Als die Figuren endlich ausdrucksstark in ihren eingefrorenen Haltungen im Museum ruhten, stand der passende Name schnell fest: Arbeitsballett. Anstrengend, mühevoll, das Resultat endloser, gleichförmiger Übung. Und doch ausdrucksstark, kraftvoll, dynamisch, voller Stolz auf das eigene Können und die eigene Leistung. Jede einzelne Figurenposition steht mit den anderen in Beziehung, in Kontakt. Wie in einer einstudierten Choreographie. Wir sind auch 20 Jahre später immer noch begeistert.

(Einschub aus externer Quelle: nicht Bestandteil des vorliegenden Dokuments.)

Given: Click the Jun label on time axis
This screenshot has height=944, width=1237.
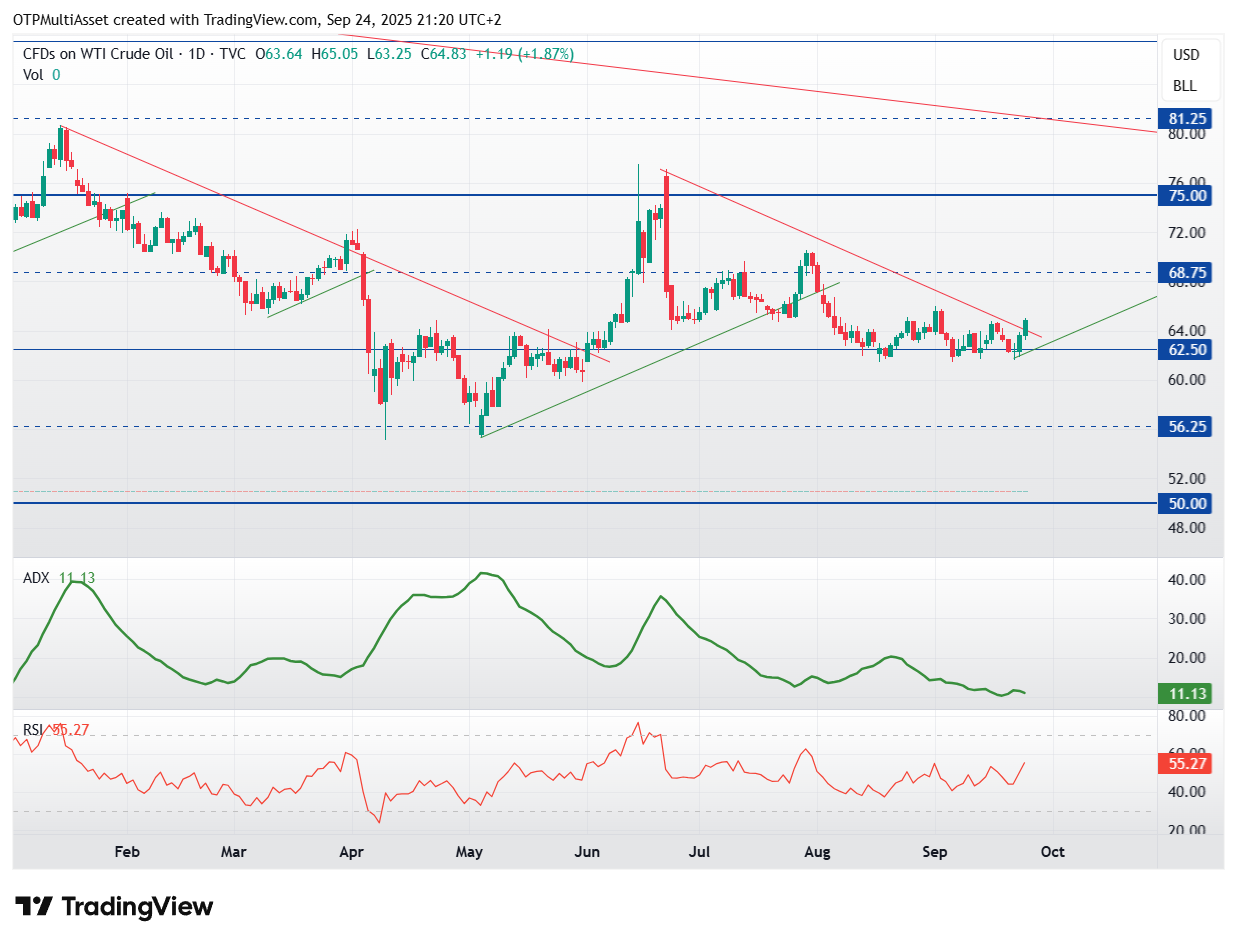Looking at the screenshot, I should 588,852.
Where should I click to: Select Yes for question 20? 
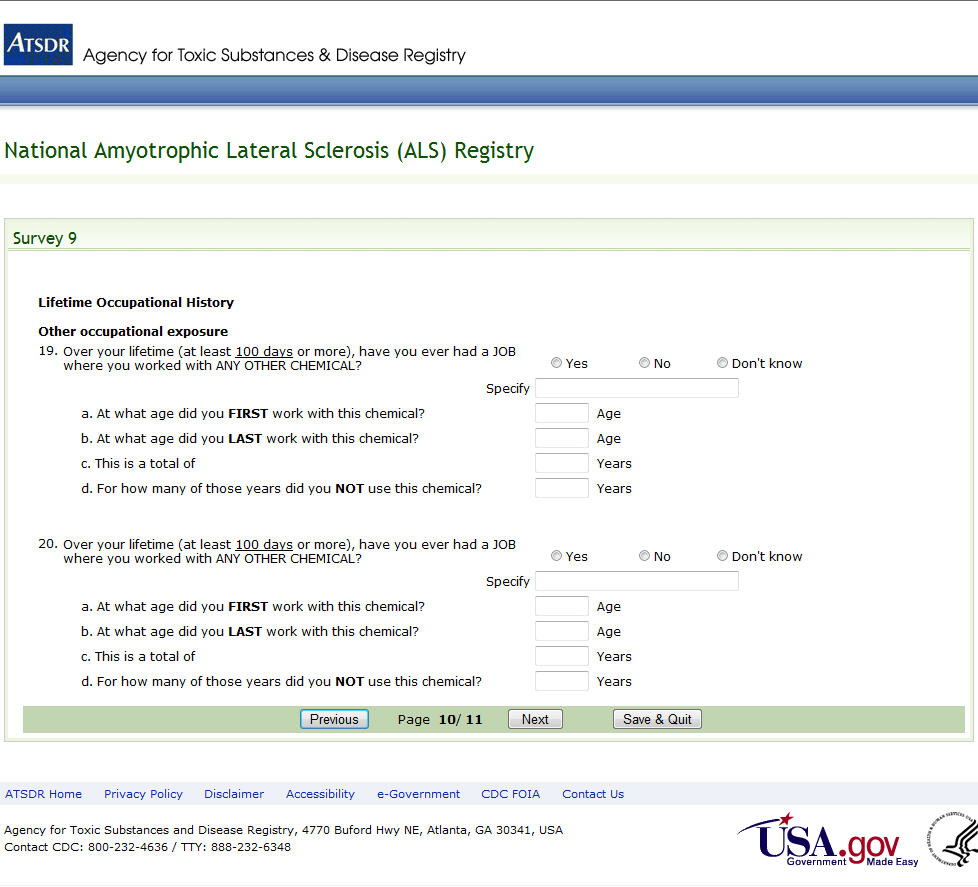point(557,556)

Freudig stimmt uns auch der Zustand der Figuren nach ihrem Besichtigtwerden durch Tausende von Besuchern über die Jahre. Ganz frei, ohne einen Schutz durch Glas oder ausreichenden Abstand stehen sie da, nur auf einem niedrigen Museumspodest, auch wenn sie aus brüchigem Gips bestehen und die weiße Farbe nicht gerade günstig für schmutzige Hände ist. Eine bewusste Entscheidung. Vitrinen schaffen Distanz, Kühle, Strenge, wir wollten aber die alte Zeit so gut es geht lebendig werden lassen. Bisher ging alles gut, die Figuren werden sie so gut wie nie angetatscht, dienen kaum als Hintergrunddeko für mehr oder weniger spaßige Selfies, müssen keine neugierigen Brüchigkeitstests aushalten. Vielleicht ringen sie ja jedem Betrachter einfach den nötigen Respekt ab, den sie verdienen. Für die Figuren als Kunstwerke. Und für die Leute, die einst das Arbeitsballett im Hopfenalltag ausführen mussten.